Trump's Casual Remarks on Khashoggi Killing Signals a Disturbing Development.
“Things happen.” A mere phrase. That’s all it took for the US president to brush off what is arguably the most notorious murder of a reporter of the past ten years – and in so doing sank to a fresh depth in his contempt for journalists, for journalism – and for the facts.
The Context
The American leader’s dismissive attitude of the killing of well-known reporter Jamal Khashoggi came during a media briefing with the Saudi crown prince, Mohammed bin Salman – a man whom the US intelligence found in a 2021 report had orchestrated the kidnap and killing of the journalist in 2018. (The crown prince has rejected accusations.)
The US intelligence services were not the only ones to determine the homicide – which took place in the Saudi consulate in Istanbul and in which the late Khashoggi was drugged and dismembered – was approved at the highest levels. An investigation led by former UN expert, Agnès Callamard, reached similar conclusions.
International Response
For a short time, governments were unified in their condemnation of Saudi Arabia’s actions. The US enacted penalties and visa bans in that year over the murder, although it refrained of penalizing Prince Mohammed himself. Since then, the kingdom has been gradually restoring itself – and the leader’s trip to Washington seemed to be the ultimate sign of that redemption.
White House Remarks
Critics of the government had strongly criticized the meeting. But what was evident at the presidential residence was worse than could have been anticipated. Not only did Trump fete Prince Mohammed but he seemed to alter history – and then pointed fingers at the deceased. The crown prince, he asserted when asked, was unaware about the murder – in clear opposition to what his country’s own intelligence services concluded four years ago.
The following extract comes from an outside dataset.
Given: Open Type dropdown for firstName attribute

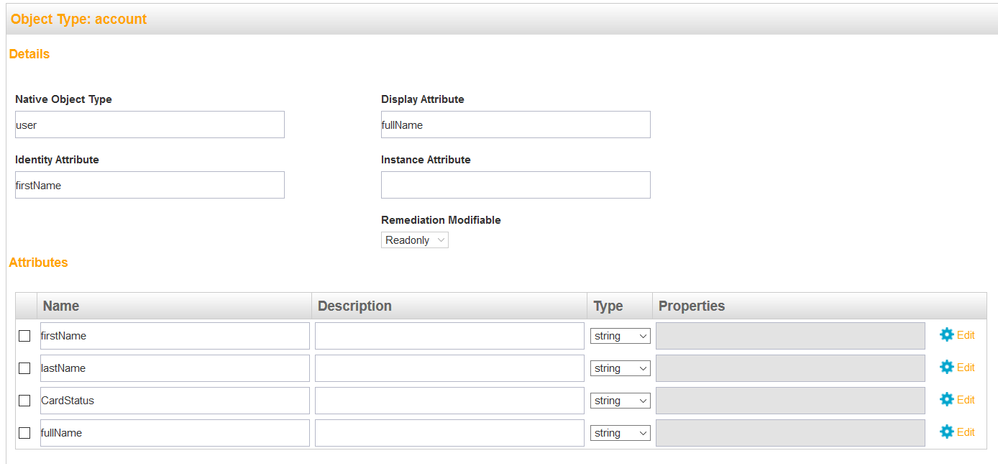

Moreover, Trump said: “A lot of people disliked that person that you’re talking about, whether you approve of him or disapproved, things happen.”
Established Conduct
This represents a new and abject low for a leader who has made little secret of his disdain for the truth – or for the press. He has defamed reporters (he called a news network, whose reporter asked the inquiry about the journalist at the media event “false information”), scolded them in public (he called one a “piggy” this week for asking about his relationship with the convicted sex offender financier the convicted criminal), sued media organizations for eye-watering sums of money in frivolous cases, and called for news outlets he doesn’t like to be shut down.
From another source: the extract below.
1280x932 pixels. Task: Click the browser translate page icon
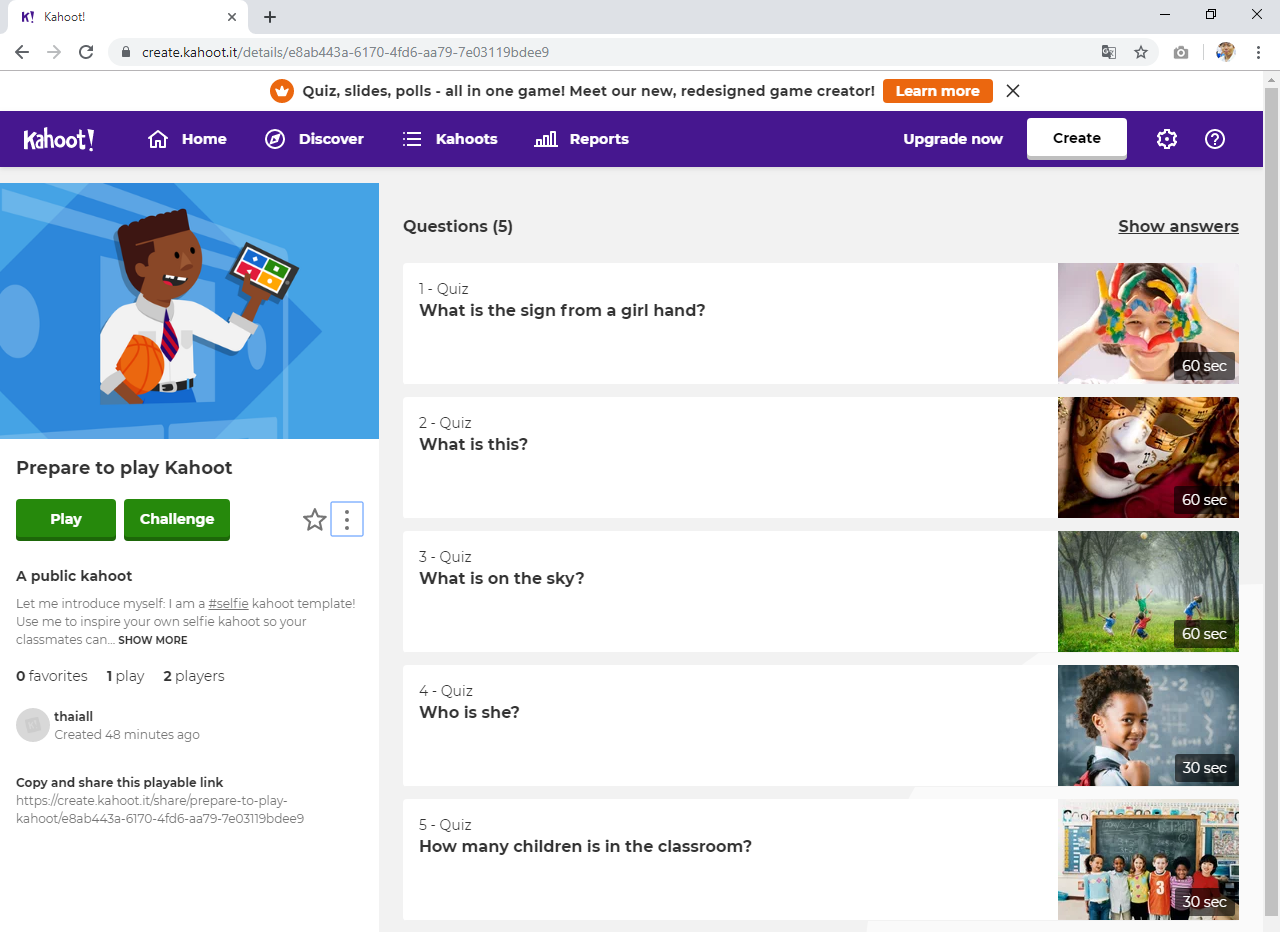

He has forced veteran news services out of the official briefing group for refusing to use terminology of his preference, and he has slashed funding for vital news services at home and vital independent media abroad.
Broader Implications
All of that has created an atmosphere in which reporters are manifestly less safe in the United States, but one in which their targeting – and indeed killing – becomes not just insignificant (“things happen”) but tolerated (“a lot of people disliked that gentleman”).
It is no surprise that that year was the deadliest year on file for the press in the over three decades the Committee to Protect Journalists (CPJ) has been documenting this information: a persistent failure to bring to justice those responsible for journalist killings has created a culture of impunity in which journalists’ killers are literally able to escape punishment and so persist in these actions.
Nowhere is this more evident than in the Middle Eastern nation, which is responsible for the killing of over two hundred media workers in the past two years.
Societal Impact
The effect on the public is profound. Attacks on journalists are assaults on facts. They are attacks on facts. They are violations of our entitlement to information and on our freedom to live freely and securely.
On Thursday, the Committee to Protect Journalists gathers for its yearly International Press Freedom awards. My message at the event is the same as my one for the president: such events may occur. But it is our responsibility to make sure they do not.